At his house, a log cabin, a girl was jumping rope. “Call if you get the flu,” he said, but then I left without his number. Back home Lisa ran barefoot into the mud and beat her fists on my chest. “I don’t know,” I told her as she carried on, “I woke up an hour ago outside the hospital.” Next thing I knew I was in the paper, which upset my ma. When I was twelve, she’d had a heart attack, and from that day on she went to church and never smoked. Lisa always told me “You’re lucky your ma’s so young,” but truth is she wasted it on that heart attack. Anyhow she arranged for tests, my ma, and I set off meaning to have them, but on a billboard I saw a girl with black teeth under the words Meth Destroys. Something gunned in me like a jake brake and I decided to go find that girl, get her high. I went to Ray’s and he walked out in his boxers followed by his wife. “You slept?” he said.

“That was a week ago.”

“So you slept.”

“Can I come in?”

There was this Indian in their house, and the four of us messed around while a pit bull watched from a cage. Next thing, the Indian was leading Sheila and her kids away. “I’ll never see those kids again,” Ray wept.

I wondered if I’d missed something. “Is there more?”

“You want to be my bitch?”

“What do you mean?”

He reached over, stuffed my balls between my legs, and said, “My bitch.” We drove across to Cherokee and played slots until we had cash to start cooking again. He had me wear Sheila’s panties when I went out for Sudafed. Law makes you buy just a little at each store, but it adds up. So does the money, and we were broke when AT&T offered ten thousand dollars to let them put a tower on Ray’s land. They disguised it like a pine and birds nested in it like it was any other tree. Ray would come upstairs with these water bottles full of lithium and xylene and lye and say, Go for a bike ride. In my bottle cages it all sloshed around and mixed up while I climbed to Davenport Gap. Up there one day, I entered a cloud that hit me with a spray of mist and then I was opening a bottle, offering my mix to the cloud. Just then, a car sped by. I chased it down the slope and caught it, flipped it off, sped home to Ray.

“Where’s the other bottle?” he said.

I seized up: I’d left it at the gap.

“You drink it?”

“Can you drink it?”

“Well, you’ll die.”

At first I believed I had. “Guess that’s your punishment,” he said.

“Don’t you care if I die?”

“There’s more of you where you came from.”

That kind of emptied me out. “Just kidding,” he said after a while.

“So you think there’s more of me.”

“Well, just fetch that bottle.”

Folks would come at all hours.

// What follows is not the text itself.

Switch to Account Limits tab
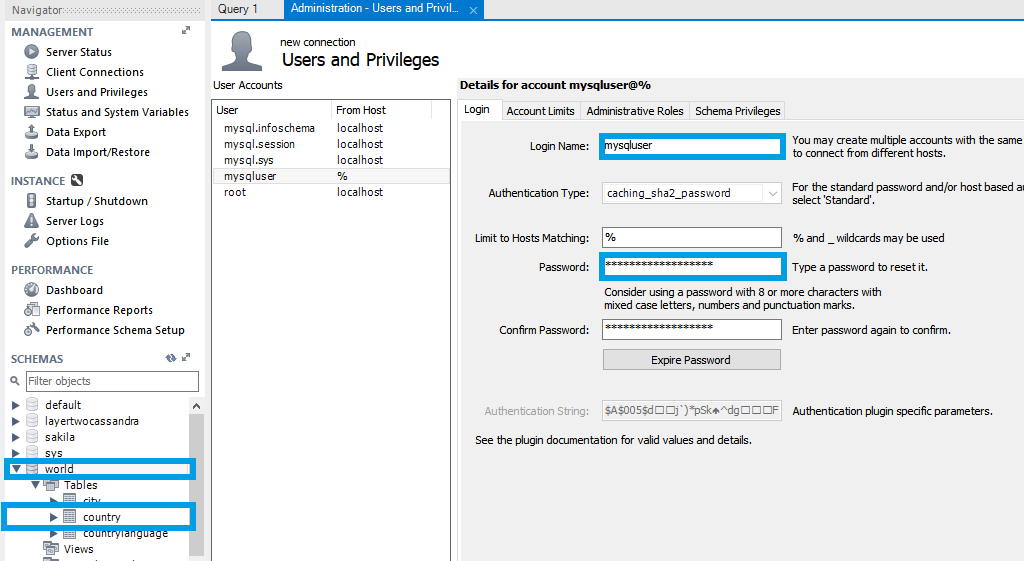1024x561 pixels. pos(540,111)
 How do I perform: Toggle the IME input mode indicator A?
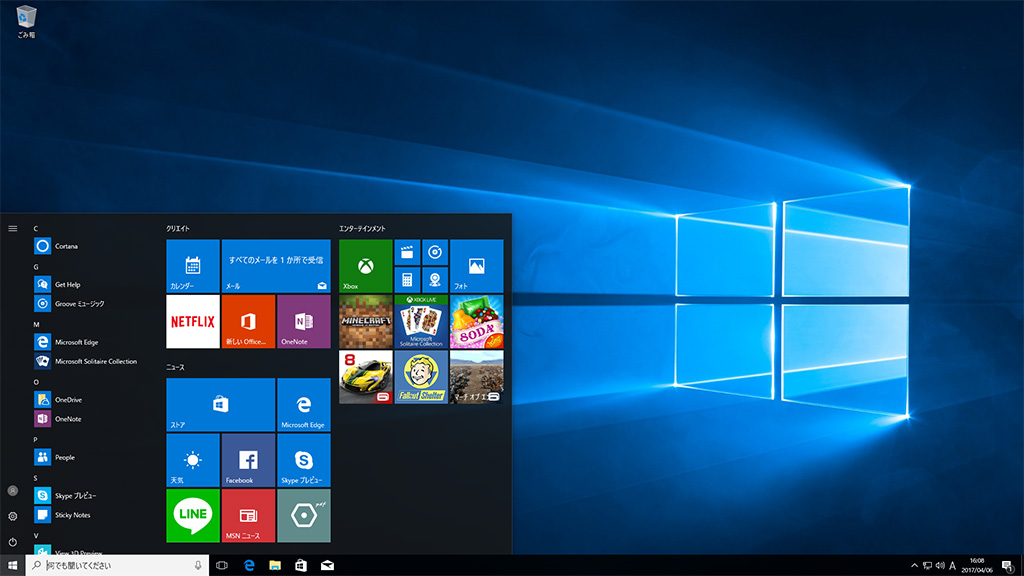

There was a deputy who bought five hundred at a time and we would listen to his cop radio. One day a dude filed a complaint that his wife had pissed in his mug of coffee. “Call and say we’ll report to the scene,” said Ray.

We piled in, Ray and the cop in front, me behind the grid. The siren screamed as we sped across town. At the man’s house Ray told me, “Stay.” I tried to get out anyhow but I was locked up. Whole hours passed before they came out, chuckling.

“What happened?” I said when they were in the car.

“Filed a report,” said the cop, and then a look passed between him and Ray.

“Did he think you were both cops?” I asked as we drove off.

“Maybe you should beat him with your stick.”